Member of the House of Representatives
- In office 31 March 2021 – 5 December 2023

Member of the Municipal Council of Amsterdam
- In office 5 April 2017 – 31 March 2021
- Preceded by: Jan Paternotte
- Succeeded by: Daniëlle de Jager

Personal details
- Born: Alexander Robert Hammelburg 22 February 1982 (age 44) Hilversum, Netherlands
- Party: Democrats 66
- Children: 1
- Parent: Simon Hammelburg (father);
- Alma mater: University of Amsterdam (MSc)

= Alexander Hammelburg =

Member of the Dutch House of Representatives

Alexander Robert Hammelburg (/nl/; born 22 February 1982) is a Dutch politician of the Democrats 66 (D66). He has been a member of the House of Representatives since the 2021 general election. He previously worked as a lobbyist for COC Nederland and held a seat in the municipal council of Amsterdam.

== Early life and non-political career ==
Hammelburg was born in 1982 in Hilversum, as the son of comedian, writer, and journalist Simon Hammelburg. When he was young, his parents divorced, and he moved with his mother and sister from the Amsterdam neighborhood of Buitenveldert to Oosterbeek, located in the Arnhem area. Hammelburg grew up there, and he studied political science and Arab studies at the University of Amsterdam in the years 2002–12. He also spent a year at Tel Aviv University and started teaching political science at the university in 2008. He left the university in April 2015 to work as an international policy officer for LGBT rights organization COC Nederland, a position he held until his election to the House of Representatives.

DATA RECORDS:
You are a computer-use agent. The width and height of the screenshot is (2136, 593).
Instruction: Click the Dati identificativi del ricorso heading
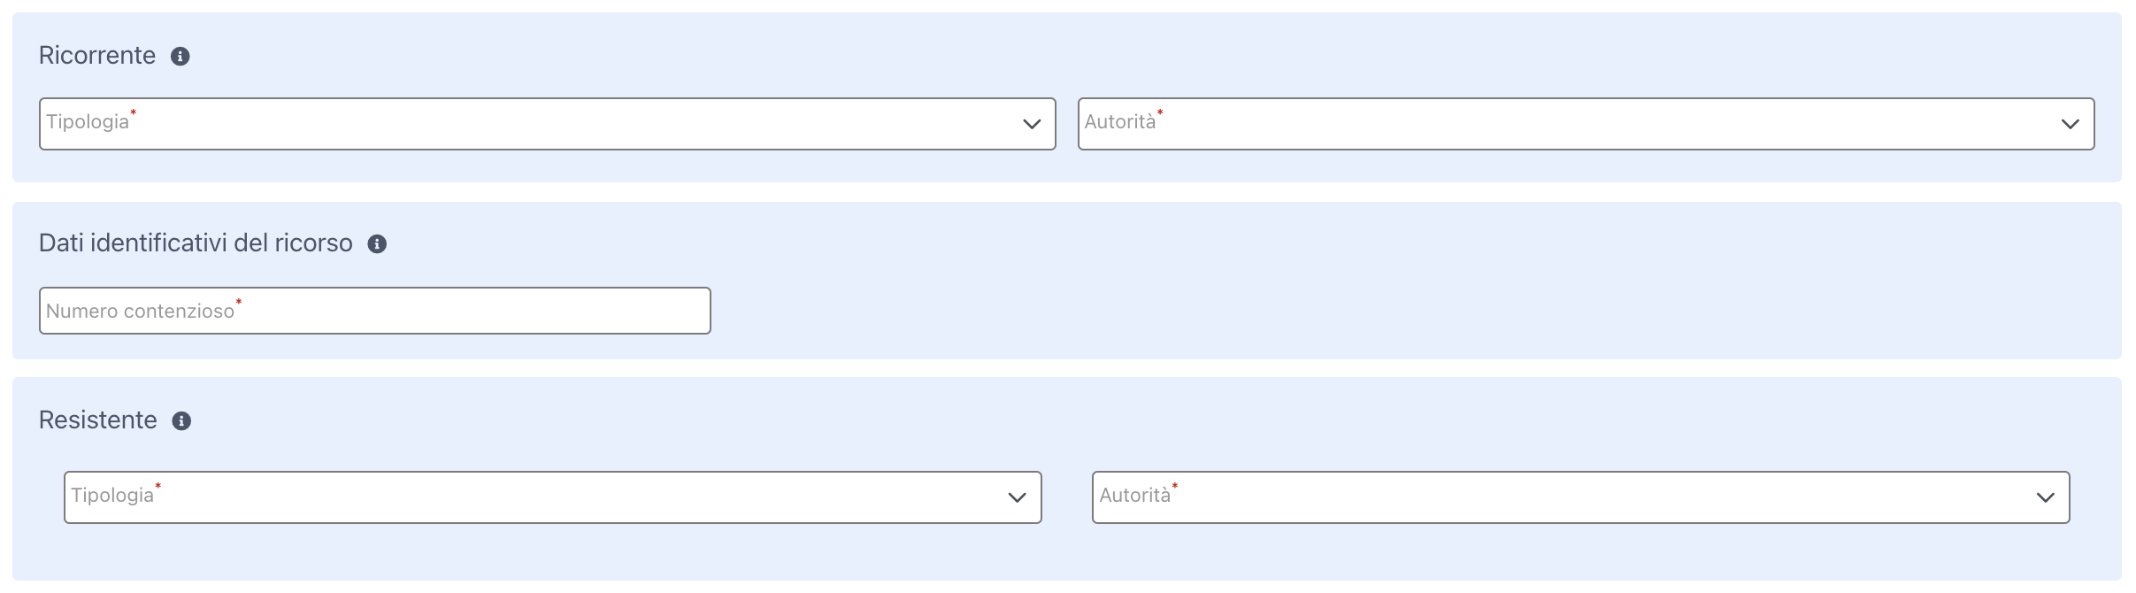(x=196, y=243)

---

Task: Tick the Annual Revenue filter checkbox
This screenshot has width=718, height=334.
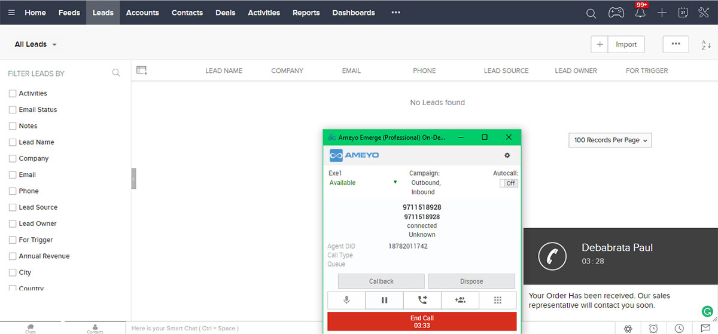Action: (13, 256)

---

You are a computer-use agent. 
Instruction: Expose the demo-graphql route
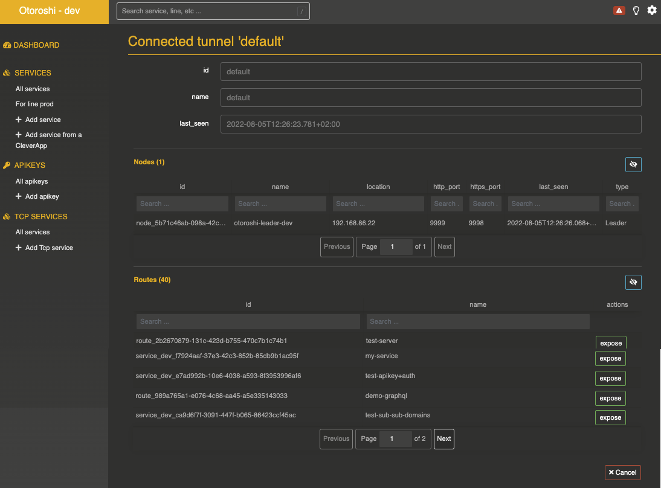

EXERCISE TASKS:
1. Answer these questions using the Alexander Hammelburg biography:
(a) Who preceded him on the Municipal Council of Amsterdam?
(b) To which town did he move with his mother and sister after his parents divorced?
(c) In what month and year did he leave the university to work for COC Nederland?
2. Please say whether each statement agrees with the Alexander Hammelburg biography, and back each yes or no with a quotation from it.
(a) He was born in Amsterdam.
(b) He studied political science and Arab studies at the University of Amsterdam.
(c) Daniëlle de Jager succeeded him on the Municipal Council of Amsterdam.
3. Carry the Alexander Hammelburg biography forward from its final sentence.

YOUR RESPONSES:
1.
(a) Jan Paternotte
(b) Oosterbeek
(c) April 2015

2.
(a) No: "Hammelburg was born in 1982 in Hilversum"
(b) Yes: "he studied political science and Arab studies at the University of Amsterdam in the years 2002–12"
(c) Yes: "Succeeded by: Daniëlle de Jager"

3.
== Politics ==
Hammelburg served as a member of the board of the North Holland/Flevoland chapter of the Young Democrats, the youth organization of Democrats 66. He was elected to the thirteen-member Amsterdam-Centrum district committee in the 2014 municipal elections. He had also been D66's sixteenth candidate for the Amsterdam municipal council in that election, but his party won fourteen seats.

In April 2017, Hammelburg replaced Amsterdam municipal councilor Jan Paternotte, because Paternotte had been elected to the House of Representatives. Hammelburg simultaneously left the district council. He was re-elected in the 2018 municipal election, having appeared fourth on the party list. Hammelburg served as vice caucus leader, and his specializations were finances, economic affairs, sex workers, drugs, housing, and construction. In the council, he advocated replacing lead service lines, and he created a plan to make the city center more attractive to Amsterdam citizens.

=== House of Representatives ===
Hammelburg was placed twenty-third on the candidate list of D66 for the 2021 general election. He was elected into the House of Representatives on 17 March with 841 preference votes and was installed two weeks later. Hammelburg vacated his seat in the Amsterdam municipal council the same day. He was D66's spokesperson for foreign trade, development cooperation, defense, finances, tax affairs, financial markets, and amending article 1 of the Dutch constitution. Hammelburg is part of the Dutch parliamentary delegation to the OSCE and the United States contact group, and he is a member of the Committees for Defense; for Economic Affairs and Climate Policy; for Finance; for Foreign Affairs; for Foreign Trade and Development Cooperation; and for Public Expenditure.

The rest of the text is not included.